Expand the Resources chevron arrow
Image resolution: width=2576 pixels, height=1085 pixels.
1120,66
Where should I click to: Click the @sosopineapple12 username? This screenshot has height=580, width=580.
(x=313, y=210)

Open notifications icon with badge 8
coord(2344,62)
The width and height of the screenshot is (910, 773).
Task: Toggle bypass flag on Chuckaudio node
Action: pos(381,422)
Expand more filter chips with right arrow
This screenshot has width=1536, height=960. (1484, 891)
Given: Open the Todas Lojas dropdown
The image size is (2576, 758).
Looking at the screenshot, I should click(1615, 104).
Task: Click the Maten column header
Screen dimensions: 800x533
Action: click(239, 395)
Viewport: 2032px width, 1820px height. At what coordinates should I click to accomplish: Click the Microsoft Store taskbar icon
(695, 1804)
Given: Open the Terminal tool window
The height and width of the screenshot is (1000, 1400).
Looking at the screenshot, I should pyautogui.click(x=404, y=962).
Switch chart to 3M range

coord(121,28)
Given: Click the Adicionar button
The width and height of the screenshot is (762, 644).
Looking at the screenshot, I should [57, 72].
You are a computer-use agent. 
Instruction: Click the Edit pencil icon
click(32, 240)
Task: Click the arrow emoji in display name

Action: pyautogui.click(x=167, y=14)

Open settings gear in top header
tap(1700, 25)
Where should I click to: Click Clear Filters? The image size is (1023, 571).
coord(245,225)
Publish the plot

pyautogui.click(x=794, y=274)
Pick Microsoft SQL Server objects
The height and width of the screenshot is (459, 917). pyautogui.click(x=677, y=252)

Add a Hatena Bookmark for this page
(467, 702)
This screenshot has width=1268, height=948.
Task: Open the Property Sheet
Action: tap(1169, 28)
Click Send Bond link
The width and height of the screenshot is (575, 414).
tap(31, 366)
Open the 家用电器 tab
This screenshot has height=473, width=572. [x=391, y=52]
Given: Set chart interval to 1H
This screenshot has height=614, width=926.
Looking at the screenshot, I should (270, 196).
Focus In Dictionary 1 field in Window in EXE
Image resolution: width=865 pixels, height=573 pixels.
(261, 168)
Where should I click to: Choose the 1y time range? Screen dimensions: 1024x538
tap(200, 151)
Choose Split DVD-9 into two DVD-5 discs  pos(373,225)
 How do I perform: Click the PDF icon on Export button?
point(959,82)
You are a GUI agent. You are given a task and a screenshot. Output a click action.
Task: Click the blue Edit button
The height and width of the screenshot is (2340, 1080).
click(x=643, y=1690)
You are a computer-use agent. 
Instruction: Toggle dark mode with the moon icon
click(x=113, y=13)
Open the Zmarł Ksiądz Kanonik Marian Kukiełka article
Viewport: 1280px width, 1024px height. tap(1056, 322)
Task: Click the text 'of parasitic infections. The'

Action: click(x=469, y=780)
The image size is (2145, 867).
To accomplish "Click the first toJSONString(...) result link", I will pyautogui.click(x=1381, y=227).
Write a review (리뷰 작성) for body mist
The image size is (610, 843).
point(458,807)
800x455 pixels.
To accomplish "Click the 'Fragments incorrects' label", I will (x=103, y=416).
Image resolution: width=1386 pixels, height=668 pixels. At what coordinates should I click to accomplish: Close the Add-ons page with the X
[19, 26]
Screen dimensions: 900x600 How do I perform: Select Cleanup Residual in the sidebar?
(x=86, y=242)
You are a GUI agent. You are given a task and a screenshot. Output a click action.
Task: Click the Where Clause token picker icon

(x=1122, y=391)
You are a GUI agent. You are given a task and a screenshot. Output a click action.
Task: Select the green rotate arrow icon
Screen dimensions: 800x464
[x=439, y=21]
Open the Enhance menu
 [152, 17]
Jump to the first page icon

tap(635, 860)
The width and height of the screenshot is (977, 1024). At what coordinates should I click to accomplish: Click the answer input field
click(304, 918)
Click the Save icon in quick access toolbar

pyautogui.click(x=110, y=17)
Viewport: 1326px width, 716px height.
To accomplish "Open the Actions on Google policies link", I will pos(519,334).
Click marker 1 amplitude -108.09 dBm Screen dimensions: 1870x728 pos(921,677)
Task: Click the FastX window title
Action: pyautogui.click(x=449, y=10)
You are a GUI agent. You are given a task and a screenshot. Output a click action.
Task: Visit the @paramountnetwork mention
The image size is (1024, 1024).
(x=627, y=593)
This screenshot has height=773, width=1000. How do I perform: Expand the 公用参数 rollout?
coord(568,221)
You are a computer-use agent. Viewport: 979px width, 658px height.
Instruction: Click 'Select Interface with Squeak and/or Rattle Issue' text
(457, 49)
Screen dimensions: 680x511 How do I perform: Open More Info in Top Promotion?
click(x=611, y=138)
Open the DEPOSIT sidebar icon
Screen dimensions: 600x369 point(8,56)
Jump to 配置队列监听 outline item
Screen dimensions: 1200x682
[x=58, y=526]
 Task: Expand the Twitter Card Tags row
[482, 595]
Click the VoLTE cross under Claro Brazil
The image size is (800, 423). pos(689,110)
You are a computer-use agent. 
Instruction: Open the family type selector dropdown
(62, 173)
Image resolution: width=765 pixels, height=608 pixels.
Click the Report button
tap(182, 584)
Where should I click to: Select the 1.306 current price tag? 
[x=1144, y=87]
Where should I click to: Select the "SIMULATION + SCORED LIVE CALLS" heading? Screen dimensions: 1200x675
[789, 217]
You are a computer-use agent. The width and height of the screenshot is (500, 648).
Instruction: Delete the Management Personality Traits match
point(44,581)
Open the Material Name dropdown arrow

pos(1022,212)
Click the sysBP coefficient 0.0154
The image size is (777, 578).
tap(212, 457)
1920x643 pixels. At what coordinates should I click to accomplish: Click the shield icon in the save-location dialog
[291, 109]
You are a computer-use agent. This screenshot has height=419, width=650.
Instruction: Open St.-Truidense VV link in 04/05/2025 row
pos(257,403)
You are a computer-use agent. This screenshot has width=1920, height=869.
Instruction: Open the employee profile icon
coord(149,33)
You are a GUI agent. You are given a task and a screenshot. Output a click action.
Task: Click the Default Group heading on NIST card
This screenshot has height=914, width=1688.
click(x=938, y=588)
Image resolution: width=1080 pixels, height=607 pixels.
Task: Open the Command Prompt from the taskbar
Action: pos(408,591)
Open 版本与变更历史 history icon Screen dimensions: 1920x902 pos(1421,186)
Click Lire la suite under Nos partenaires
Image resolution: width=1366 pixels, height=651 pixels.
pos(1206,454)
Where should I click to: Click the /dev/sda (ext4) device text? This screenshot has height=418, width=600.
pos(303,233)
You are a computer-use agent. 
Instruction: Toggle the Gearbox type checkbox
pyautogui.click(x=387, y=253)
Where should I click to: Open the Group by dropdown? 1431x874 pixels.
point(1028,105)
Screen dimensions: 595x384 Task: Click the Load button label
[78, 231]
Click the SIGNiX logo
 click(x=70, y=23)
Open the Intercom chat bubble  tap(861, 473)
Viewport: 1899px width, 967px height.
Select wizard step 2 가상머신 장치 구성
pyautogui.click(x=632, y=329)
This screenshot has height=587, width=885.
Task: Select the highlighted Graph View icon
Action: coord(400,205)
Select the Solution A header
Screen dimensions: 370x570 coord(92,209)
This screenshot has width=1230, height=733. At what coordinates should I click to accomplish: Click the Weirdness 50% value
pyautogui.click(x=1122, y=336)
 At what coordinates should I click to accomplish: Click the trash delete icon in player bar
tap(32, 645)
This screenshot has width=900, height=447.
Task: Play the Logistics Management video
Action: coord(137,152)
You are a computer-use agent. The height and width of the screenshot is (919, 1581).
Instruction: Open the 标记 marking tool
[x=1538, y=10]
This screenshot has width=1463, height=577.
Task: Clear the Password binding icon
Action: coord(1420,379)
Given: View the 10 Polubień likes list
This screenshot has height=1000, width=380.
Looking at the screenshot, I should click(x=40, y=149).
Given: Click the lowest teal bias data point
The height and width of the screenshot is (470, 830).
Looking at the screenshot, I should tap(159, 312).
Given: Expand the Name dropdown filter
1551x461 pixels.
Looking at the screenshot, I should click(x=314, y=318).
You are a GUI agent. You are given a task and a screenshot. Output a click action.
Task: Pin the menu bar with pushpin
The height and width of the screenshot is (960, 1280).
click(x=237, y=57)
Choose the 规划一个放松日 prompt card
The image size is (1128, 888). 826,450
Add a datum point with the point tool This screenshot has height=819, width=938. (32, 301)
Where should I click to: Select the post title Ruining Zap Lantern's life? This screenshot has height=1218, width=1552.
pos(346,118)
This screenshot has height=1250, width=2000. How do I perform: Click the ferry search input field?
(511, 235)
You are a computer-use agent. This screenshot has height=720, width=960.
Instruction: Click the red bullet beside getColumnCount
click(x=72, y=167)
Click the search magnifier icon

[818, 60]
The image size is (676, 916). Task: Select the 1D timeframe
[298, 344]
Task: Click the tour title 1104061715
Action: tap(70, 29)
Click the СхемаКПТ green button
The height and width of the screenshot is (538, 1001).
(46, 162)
━━━━━━
Problem details –
Looking at the records above, count the lines where the word "will" appears. State only the number.

Answer –
3